I think you will be fine just using the solution above and can probably ignore this. However, for completeness, here is an answer to the global variable problem. My best guess is that you did something like this:

```
new;
cls;
fname = "mydata.csv";
// Create new global variables in your GAUSS workspace,
// named 'x1', 'x2', 'x10', 'x15', 'x79' and 'x80'
// from 'mydata.csv'.
loadvars(fname, "x1 + x2 + x10 + x15 + x79 + x80");
// Concatenate all column vectors into one matrix
x = x1 ~ x2 ~ x10 ~ x15 ~ x79 ~ x80;
/*
** Creates global column vectors.
**
** fname String, name of a data file (CSV,DAT,XLSX,SAS,STAT)
** which can be properly loaded by 'loadd'.
**
** vars Simple formula string which can only contain
** variable names and the '+' operator. i.e.
** "GDP + Inflation + Exports".
**
** No transformations are allowed.
**
*/
proc (0) = loadvars(fname, vars);
local x;
// Load specified variables as colmns of 'x'
x = loadd(fname, vars);
// Split the forumla string into
// a column vector, making splits at each '+'
// sign.
vars = strsplit(vars, "+");
// Trim any empty space from either side of
// the variable name
vars = strtrim(vars);
for i(1, cols(x), 1);
// Create each GLOBAL column vector
call varput(x[.,i], vars[i]);
endfor;
endp;
```

And you got an error message like this `Undefined symbol: 'x1'`

. If that is what happened, the reason is that GAUSS turns the compiles and checks the code for errors before it runs the code.

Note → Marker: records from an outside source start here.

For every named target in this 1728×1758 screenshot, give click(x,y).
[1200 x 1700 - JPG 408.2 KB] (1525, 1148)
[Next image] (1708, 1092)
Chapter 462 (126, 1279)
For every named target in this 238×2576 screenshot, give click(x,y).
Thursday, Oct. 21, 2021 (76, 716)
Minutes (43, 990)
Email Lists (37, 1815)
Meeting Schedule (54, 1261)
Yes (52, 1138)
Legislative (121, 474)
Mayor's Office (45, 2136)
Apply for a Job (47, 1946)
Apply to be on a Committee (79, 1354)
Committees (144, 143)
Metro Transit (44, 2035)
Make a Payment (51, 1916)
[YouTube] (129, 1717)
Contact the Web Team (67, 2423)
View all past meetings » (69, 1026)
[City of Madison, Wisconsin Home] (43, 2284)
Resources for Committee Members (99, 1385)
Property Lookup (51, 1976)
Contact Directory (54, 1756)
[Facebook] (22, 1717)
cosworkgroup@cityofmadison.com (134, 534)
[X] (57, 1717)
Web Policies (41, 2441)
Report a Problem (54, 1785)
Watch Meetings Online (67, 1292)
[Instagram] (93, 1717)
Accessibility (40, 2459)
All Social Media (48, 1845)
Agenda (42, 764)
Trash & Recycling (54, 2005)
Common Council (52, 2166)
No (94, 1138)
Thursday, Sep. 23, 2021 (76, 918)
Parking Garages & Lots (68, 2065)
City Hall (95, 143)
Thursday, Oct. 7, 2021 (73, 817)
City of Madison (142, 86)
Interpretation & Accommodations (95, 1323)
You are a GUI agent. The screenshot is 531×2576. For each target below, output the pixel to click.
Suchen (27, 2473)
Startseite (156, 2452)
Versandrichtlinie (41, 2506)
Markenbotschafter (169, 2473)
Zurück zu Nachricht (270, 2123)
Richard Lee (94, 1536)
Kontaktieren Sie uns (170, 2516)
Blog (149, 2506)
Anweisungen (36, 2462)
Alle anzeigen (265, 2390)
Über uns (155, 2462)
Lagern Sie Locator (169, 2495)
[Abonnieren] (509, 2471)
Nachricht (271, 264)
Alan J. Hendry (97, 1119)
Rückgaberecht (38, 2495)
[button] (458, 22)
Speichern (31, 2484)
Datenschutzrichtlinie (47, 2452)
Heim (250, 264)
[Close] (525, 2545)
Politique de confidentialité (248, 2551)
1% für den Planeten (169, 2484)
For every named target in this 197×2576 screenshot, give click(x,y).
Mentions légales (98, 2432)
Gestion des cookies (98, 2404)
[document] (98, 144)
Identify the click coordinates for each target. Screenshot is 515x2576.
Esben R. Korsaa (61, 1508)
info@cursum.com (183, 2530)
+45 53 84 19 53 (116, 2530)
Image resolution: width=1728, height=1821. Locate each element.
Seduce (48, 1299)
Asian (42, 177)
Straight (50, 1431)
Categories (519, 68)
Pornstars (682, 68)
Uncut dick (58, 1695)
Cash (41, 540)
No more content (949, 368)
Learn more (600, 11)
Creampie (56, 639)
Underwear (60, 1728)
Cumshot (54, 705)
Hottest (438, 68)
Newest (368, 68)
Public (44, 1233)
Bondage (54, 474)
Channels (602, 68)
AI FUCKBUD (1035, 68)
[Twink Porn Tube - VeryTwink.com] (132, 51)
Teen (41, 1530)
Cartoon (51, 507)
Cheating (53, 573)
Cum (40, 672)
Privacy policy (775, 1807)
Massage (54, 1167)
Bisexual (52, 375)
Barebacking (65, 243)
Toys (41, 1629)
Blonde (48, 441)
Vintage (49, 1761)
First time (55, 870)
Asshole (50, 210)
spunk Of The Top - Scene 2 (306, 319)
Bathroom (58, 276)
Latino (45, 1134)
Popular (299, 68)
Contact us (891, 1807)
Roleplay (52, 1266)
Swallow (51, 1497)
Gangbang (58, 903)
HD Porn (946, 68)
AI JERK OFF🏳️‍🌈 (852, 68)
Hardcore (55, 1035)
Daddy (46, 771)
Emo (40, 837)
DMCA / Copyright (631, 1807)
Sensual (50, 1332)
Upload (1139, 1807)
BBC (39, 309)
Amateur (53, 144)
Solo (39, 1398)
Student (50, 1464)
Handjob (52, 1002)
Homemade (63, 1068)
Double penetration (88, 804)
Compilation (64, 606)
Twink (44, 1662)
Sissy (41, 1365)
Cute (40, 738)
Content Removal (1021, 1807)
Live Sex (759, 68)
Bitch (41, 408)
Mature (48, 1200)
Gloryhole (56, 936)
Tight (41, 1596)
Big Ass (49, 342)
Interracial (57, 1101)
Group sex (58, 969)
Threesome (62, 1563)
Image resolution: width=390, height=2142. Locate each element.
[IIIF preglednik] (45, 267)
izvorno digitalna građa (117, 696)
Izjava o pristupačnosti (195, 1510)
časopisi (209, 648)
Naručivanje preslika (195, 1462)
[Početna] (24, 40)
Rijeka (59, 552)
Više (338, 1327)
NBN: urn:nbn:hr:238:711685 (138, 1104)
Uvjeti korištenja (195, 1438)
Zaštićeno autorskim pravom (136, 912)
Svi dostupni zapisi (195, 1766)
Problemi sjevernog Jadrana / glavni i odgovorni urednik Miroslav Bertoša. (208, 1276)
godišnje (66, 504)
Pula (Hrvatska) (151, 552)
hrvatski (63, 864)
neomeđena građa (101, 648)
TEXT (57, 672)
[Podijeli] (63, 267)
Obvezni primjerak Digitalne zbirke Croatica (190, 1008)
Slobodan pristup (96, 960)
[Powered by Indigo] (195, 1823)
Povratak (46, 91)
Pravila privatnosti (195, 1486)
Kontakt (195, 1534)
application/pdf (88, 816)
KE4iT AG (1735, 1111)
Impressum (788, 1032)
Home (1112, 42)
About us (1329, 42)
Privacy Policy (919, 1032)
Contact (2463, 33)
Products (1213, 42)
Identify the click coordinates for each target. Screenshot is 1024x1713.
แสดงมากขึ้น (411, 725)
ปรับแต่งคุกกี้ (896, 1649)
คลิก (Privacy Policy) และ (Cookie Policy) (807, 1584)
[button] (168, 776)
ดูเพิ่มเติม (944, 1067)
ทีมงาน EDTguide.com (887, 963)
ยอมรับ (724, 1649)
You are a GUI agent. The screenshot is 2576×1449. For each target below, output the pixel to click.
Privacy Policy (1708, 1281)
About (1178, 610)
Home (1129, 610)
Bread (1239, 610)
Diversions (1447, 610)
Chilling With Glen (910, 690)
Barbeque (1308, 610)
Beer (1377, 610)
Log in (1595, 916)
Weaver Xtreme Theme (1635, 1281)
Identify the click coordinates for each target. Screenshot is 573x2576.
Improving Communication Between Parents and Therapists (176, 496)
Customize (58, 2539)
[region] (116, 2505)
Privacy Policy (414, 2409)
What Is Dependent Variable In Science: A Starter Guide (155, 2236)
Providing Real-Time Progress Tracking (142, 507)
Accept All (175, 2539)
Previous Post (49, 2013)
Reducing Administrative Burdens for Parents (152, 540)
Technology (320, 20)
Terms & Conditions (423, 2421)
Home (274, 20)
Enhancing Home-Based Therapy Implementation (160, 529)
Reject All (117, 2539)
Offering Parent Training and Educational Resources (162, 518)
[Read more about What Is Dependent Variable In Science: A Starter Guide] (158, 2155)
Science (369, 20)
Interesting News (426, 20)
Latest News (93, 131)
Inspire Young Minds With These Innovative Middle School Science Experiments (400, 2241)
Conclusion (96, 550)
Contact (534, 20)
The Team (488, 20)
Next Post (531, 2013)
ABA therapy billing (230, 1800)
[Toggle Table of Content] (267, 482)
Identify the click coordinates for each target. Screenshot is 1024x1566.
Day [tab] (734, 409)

One of the errors it checks for is `undefined symbols`

. This is a very good thing for you because otherwise, you could have some code running for hours or days and then have it fail because you misspelled a variable name at the end of the code.

This can be resolved by either using `varindxi`

with the `open`

command when opening a GAUSS dataset or by using the `declare`

command.

The `declare`

command allows you to tell GAUSS that it may not see a particular variable, but you will create it during the program so GAUSS does not have to return an error. `declare`

can also set a default value, or assign a particular value if the variable has not otherwise been set.

`varindxi`

is a flag passed to the `open`

command when you open a GAUSS dataset. It tells GAUSS to create variables to index the columns of the dataset. These index variables will be `i`

and then your variable name. So if you loaded a matrix from a GAUSS dataset with three variables `GDP`

, `Inflation`

and `Exports`

, then after the load you would have three new scalar values as well `iGDP = 1`

, `iInflation = 2`

and `iExports = 3`

, because `GDP`

would be the first column of the loaded matrix.